AI Adoption Exposes New Cybersecurity Threats

AI Adoption Exposes New Cybersecurity Threats

full version at cryptopolitan

A cybersecurity expert disclosed that AI is an unsafe cybersecurity threat for corporations that use it as their service, not only through attack execution by criminals but also legitimately.

AI’s cyber vulnerabilities

While the threat posed by bad actors using AI to deliver attacks has been widely discussed, Peter Garraghan, CEO and CTO of Midgard, which provides cybersecurity for AI specifically, tells Verdict: “The problem I have in mind is a cybersecurity threat to AI which is the one on the topic.”

Predictably, the most common and thus at-risk use of AI by companies relates to chatbots that serve as customer service and whose tone and data are typically customized for the organizations they represent. This is where Dr. Garraghan, a computer science professor at Lancaster University specializing in AI security and systems, decided to find Mindgard in 2022. “AI is not magic,” he says. It is merely a combination of additional coding, data, and hardware. Given modern-day cyber threats, all these menaces can also manifest in AI.

Let’s think of it this way: suppose that an attacker uses a Process known as SQL injection. An attacker can use that process to exploit vulnerabilities in web form fields like website log in or contact form. Another way teleprompter ingestion can be utilized is prompt injection, which is used in public applications. First and foremost, if security is not adequately ensured, AI tools can practically be horse-whipped into leaking their source code and instructions, company IP, or customer data. Secondly, AI tools can be reverse-engineered like other software applications to identify flaws.

Securing AI systems

Garraghan says of the gravity of the problem: In the envisaged future, in a few years, the factor of national safety may arise, or the disenfranchised people may be at risk. The new information seems like a warning: a business should beware of released data.

Garraghan says, “What is more, AI can serve as a cyber-attack tool where it can leak data; the model will be able to provide the data you requested so kindly.“ Presenting an example in January, the right-wing social media platform Gab looked for tutorials that accidentally revealed their instructions. GPT-based platform OpenAI previously had its models misused, too.

Garraghan continues: “Information can be obtained from unauthorized VoIP attacks. Also, the AI can be reverse-engineered, and the system can be bypassed or tricked into open access to other systems. Thus, information leakage might be one of the major areas cut across all industries, including those that may be externally or internally facing.” He also enumerates other risks, such as model evasion, whereby the model is misguided or purposely evaded by fabricating deceitful data.
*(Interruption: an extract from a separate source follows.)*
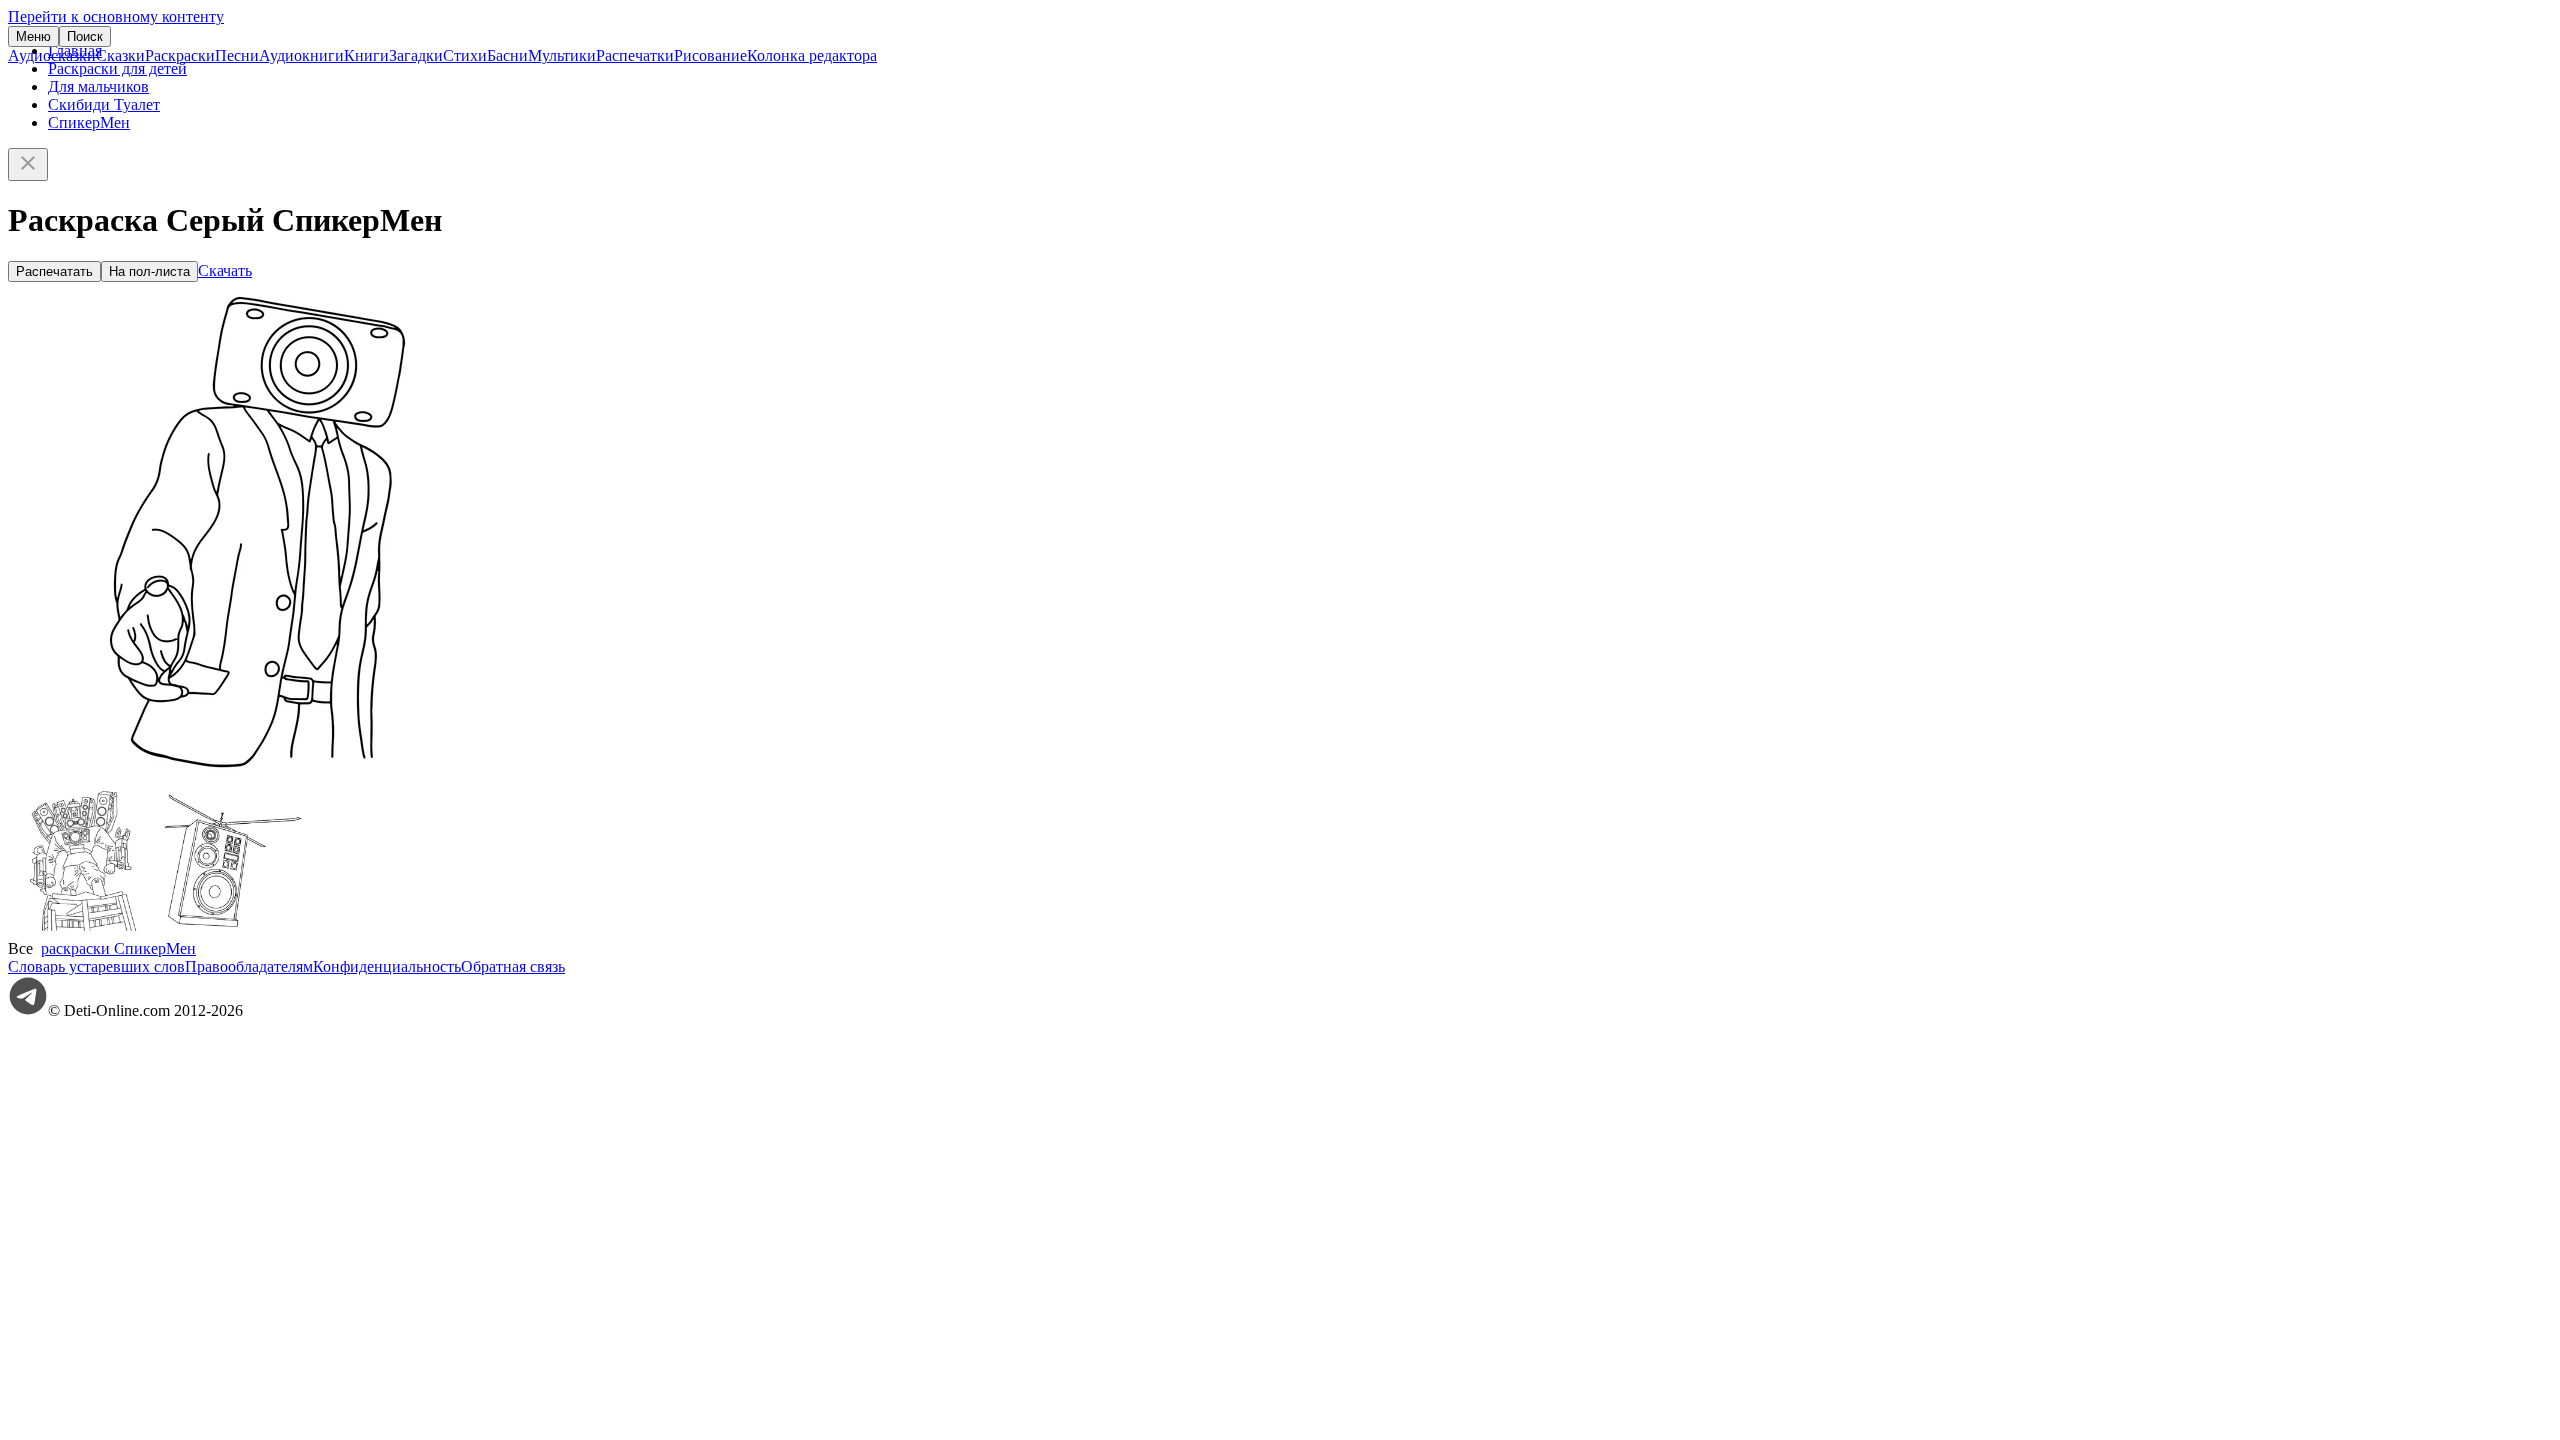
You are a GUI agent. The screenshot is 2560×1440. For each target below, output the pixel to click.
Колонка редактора (812, 55)
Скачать (225, 270)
Garraghan pointed out that inserting malicious commands or tainting data with wrongly conceived solutions into audio tracks is another threat. Additionally, he notes that the general cyber impact is the reputational damage commonly experienced after cyber attacks. Similarly, the areas at greatest risk of the negative consequences of this sort of cyberattack are where the stakes are highest. With many industries and institutions that operate online, public safety and the lack of leaked confidential information, for example, are important values that financial services and healthcare sectors should prioritize.

Garraghan says: The link here is that the more structured and controlling you are in your industry and the more risks you face from AI (and also from experience: the less you use AI, the less you adopt), the worse your AI is. Maybe they are not the lazier ones. For example, they may simply be going through the most grave stages in their life.

Proactive AI security measures

AI will take care of those risks in any specific company, though he says it will require layers of security (because AI in business already needs them) for users’ protection. “You already have cybersecurity tools specializing in different sectors,” says Garraghan. “These may be security posture management tools, detection, response tools, firewalls, and support for the shift left design, such as code scanning. You will soon require AI in line with digital transformation.” The genre specializes exclusively in AI and ML, whereas systems like neural nets get mentioned only occasionally

You’ll require an application scanner of neural networks, a response system of all types of neural networks, security testing, and red teaming for better control between apps, and you will need a response system of all types of neural networks. It is easier to fix and remediate them early instead of runtime issues. However, the best practice we recommend to organizations that use AI models or AI applications and services purchased is that before it goes to production, it is easier to fix all the problems with models. Then, after it goes to production, only problems that need to be fixed may be identified.

In a nutshell, Garraghan’s take is as follows: “The top thing, if cybersecurity begins with I, is by simply swapping application or software with AI as a tool. No? You need application security to detect threats. AI as a tool is also included.”